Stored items

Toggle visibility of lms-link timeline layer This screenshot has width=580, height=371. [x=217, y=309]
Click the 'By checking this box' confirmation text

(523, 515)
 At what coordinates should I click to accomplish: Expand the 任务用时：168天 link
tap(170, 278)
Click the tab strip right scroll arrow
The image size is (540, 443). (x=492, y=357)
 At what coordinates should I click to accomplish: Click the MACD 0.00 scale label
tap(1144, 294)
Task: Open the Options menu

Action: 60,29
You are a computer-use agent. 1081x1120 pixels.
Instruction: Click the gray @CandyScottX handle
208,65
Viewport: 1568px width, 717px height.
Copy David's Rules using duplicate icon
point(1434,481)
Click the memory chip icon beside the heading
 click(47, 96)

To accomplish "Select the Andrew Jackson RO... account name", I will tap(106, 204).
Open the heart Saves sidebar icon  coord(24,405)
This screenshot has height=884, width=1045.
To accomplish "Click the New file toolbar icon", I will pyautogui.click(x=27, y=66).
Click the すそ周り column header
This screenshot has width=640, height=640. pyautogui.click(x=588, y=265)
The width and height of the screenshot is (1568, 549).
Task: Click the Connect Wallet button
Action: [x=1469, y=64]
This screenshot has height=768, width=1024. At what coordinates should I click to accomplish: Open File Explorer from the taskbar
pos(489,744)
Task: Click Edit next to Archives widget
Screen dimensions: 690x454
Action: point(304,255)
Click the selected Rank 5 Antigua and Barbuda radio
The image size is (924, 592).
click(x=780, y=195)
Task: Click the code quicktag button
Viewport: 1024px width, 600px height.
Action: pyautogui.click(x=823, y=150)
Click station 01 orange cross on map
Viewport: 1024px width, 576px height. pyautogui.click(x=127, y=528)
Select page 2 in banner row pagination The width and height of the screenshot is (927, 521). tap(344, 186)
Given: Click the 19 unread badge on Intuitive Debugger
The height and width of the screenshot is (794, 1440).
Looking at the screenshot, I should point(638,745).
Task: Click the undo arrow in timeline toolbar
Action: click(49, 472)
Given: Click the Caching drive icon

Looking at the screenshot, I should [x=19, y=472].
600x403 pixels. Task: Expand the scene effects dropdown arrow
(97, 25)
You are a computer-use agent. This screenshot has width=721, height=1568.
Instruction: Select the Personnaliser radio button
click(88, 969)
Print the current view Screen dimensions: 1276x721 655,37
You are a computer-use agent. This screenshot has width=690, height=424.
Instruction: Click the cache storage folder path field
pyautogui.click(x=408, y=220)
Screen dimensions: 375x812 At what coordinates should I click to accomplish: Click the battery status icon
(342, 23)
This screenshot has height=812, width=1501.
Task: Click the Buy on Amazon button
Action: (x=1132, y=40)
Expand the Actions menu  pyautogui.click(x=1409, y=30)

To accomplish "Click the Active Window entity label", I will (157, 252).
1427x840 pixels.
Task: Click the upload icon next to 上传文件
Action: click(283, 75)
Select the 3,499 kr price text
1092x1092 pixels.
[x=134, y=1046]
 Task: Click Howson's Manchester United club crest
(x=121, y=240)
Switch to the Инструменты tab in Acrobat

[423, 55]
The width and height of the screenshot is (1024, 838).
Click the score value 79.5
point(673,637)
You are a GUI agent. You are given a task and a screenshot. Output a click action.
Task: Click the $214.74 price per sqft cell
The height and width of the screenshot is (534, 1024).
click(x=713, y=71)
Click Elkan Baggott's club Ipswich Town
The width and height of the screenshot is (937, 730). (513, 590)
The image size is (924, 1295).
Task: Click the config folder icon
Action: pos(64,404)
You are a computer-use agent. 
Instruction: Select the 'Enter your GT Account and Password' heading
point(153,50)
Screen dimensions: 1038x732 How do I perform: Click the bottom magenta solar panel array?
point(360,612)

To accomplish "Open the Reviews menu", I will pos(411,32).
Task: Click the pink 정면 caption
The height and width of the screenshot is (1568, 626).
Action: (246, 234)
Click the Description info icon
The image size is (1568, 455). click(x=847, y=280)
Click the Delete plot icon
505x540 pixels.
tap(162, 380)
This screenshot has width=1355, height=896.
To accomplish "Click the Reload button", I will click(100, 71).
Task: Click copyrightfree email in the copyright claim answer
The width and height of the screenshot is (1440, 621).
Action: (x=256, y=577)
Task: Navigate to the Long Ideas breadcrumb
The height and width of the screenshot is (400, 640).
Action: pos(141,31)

Your task: In the records, which lines mention the word "computer"? Copy those lines.

Expected output:
You are a computer-use agent. 1081x1120 pixels.
You are a computer-use agent. This screenshot has width=721, height=1568.
You are a computer-use agent. This screenshot has width=690, height=424.
You are a computer-use agent. 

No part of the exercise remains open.